Eine anonyme Gruppe, die sich «Honest Falcon» nennt, nahm den Leiter der Herzklinik daraufhin ins Visier. Sie hatte zuvor schon den Whistleblower, der Maisanos Machenschaften angeprangert hatte, mit Falschinformationen angeschwärzt. Im August 2020 reichten sie gegen Vogt eine Strafanzeige ein. Darin warfen sie ihm vor, nicht erreichbar gewesen zu sein, nachdem es zu Komplikationen gekommen sei, an welchen der Patient verstorben sei.

Nach aufwendigen Untersuchungen wurden sowohl der Whistleblower als auch Vogt entlastet. Dank ausgewerteten Telefondaten konnte bewiesen werden, dass Vogt mehrmals mit dem Personal im Operationssaal Kontakt hatte.

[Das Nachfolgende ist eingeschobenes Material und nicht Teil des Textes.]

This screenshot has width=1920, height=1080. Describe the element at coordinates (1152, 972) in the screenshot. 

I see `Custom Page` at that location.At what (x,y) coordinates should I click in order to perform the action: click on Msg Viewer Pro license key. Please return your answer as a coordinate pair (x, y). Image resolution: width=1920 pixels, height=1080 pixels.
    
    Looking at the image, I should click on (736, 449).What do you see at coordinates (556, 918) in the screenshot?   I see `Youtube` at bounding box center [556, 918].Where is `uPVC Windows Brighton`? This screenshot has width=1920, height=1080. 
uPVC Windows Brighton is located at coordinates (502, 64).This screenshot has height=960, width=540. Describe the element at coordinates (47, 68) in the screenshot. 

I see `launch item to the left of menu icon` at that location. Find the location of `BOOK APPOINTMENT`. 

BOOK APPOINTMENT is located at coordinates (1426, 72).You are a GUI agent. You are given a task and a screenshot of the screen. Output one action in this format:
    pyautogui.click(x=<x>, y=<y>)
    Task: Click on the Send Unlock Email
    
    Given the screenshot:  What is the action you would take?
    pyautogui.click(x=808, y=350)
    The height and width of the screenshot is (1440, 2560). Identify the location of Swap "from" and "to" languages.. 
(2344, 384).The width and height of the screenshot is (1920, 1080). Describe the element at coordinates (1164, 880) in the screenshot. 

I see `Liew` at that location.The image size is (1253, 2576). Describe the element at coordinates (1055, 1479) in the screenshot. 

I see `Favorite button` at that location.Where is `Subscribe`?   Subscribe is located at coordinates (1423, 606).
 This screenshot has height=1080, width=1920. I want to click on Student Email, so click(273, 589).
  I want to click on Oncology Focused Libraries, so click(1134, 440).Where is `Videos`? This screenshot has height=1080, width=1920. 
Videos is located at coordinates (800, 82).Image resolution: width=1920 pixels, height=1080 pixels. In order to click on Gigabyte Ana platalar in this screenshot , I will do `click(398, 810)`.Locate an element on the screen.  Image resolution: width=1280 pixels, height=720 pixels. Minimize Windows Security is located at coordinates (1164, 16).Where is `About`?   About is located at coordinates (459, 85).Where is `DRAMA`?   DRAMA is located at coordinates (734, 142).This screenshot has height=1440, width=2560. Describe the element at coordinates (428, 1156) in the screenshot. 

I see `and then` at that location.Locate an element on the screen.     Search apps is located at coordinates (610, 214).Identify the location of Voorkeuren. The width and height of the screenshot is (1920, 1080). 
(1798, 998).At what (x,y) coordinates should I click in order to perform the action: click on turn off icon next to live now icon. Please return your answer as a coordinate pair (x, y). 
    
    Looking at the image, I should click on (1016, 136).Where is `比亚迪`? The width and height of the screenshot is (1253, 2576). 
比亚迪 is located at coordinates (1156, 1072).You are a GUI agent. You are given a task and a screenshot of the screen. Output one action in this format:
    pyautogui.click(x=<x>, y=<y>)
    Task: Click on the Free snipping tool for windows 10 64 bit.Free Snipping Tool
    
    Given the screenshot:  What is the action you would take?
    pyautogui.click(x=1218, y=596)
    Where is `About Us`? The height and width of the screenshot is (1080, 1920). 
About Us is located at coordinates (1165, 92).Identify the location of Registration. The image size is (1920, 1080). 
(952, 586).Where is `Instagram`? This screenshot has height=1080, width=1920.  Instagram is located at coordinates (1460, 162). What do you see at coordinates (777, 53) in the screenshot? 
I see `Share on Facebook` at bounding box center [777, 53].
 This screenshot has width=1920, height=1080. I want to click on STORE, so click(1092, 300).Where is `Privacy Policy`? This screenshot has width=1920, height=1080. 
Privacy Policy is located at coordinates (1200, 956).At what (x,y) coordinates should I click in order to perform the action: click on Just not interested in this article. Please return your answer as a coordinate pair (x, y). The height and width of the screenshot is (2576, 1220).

Ein medizinisches Gutachten belegte ausserdem, dass kein Arzt dem Patienten hätte helfen können. Das Verfahren wegen Verdachts auf fahrlässige Tötung wurde basierend auf diesen Fakten eingestellt. Ein Verfahren wegen Urkundenfälschung im Amt hielt die Staatsanwaltschaft jedoch aufrecht.

Aber auch da wurde der Professor schlussendlich freigesprochen. Die Richterin schloss mit der Aussage: «Wir gelangten relativ schnell und klar zur Auffassung, dass Sie vollumfänglich freizusprechen sind. Sie haben wohl unter sehr schwierigen Verhältnissen versucht, das Unispital, diese Herzklinik, wieder dorthin zu führen, wo sie eigentlich hingehört.» Es sei durchaus vorstellbar, dass die Situation einen «Intrigencharakter» gehabt haben könnte.